=== INPUT MATERIAL ===
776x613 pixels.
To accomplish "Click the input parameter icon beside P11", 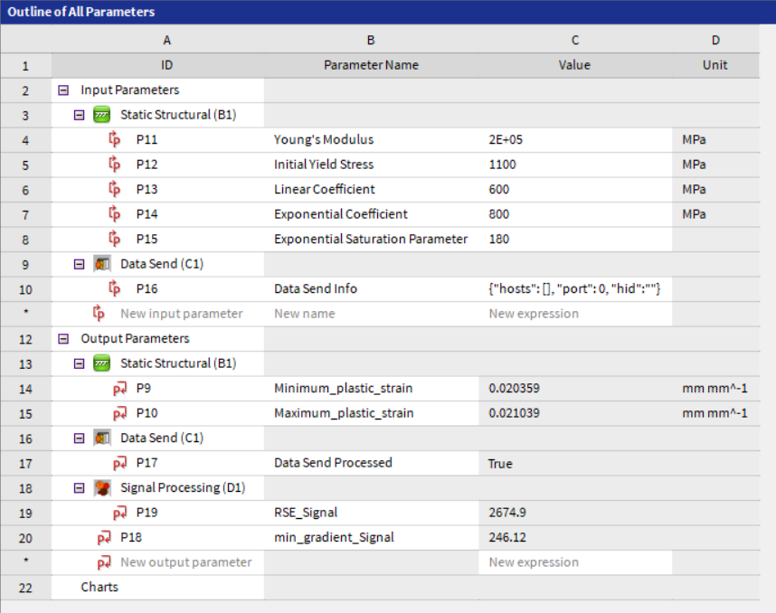I will coord(114,140).
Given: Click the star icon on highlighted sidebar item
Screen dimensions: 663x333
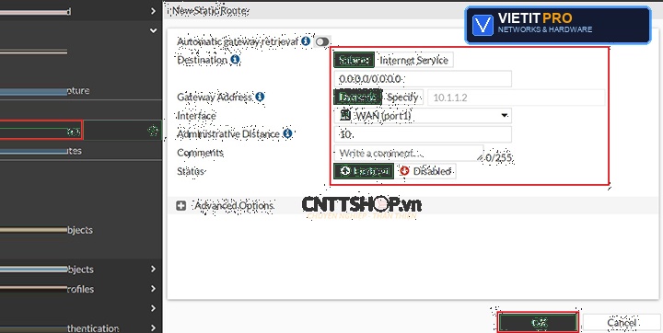Looking at the screenshot, I should pyautogui.click(x=153, y=130).
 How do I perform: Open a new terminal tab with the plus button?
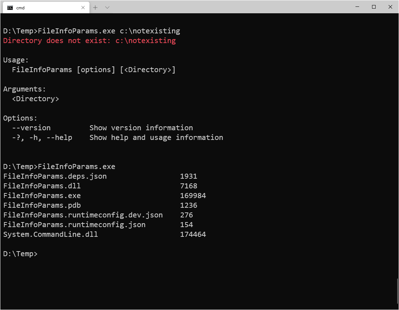click(95, 7)
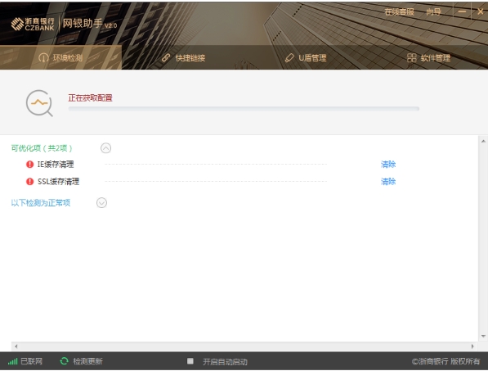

=== WHAT IS ASKED ===
Output as a JSON list of strings, one string per line, every line of the entries from the line containing "Given: Click the" through the end of the entries, inclusive, omitting blank lines and leaving out the pictures.

=== OUTPUT FOR THIS EXERCISE ===
[
  "Given: Click the star icon on highlighted sidebar item",
  "Screen dimensions: 663x333",
  "Looking at the screenshot, I should pyautogui.click(x=153, y=130).",
  " How do I perform: Open a new terminal tab with the plus button?",
  "click(95, 7)"
]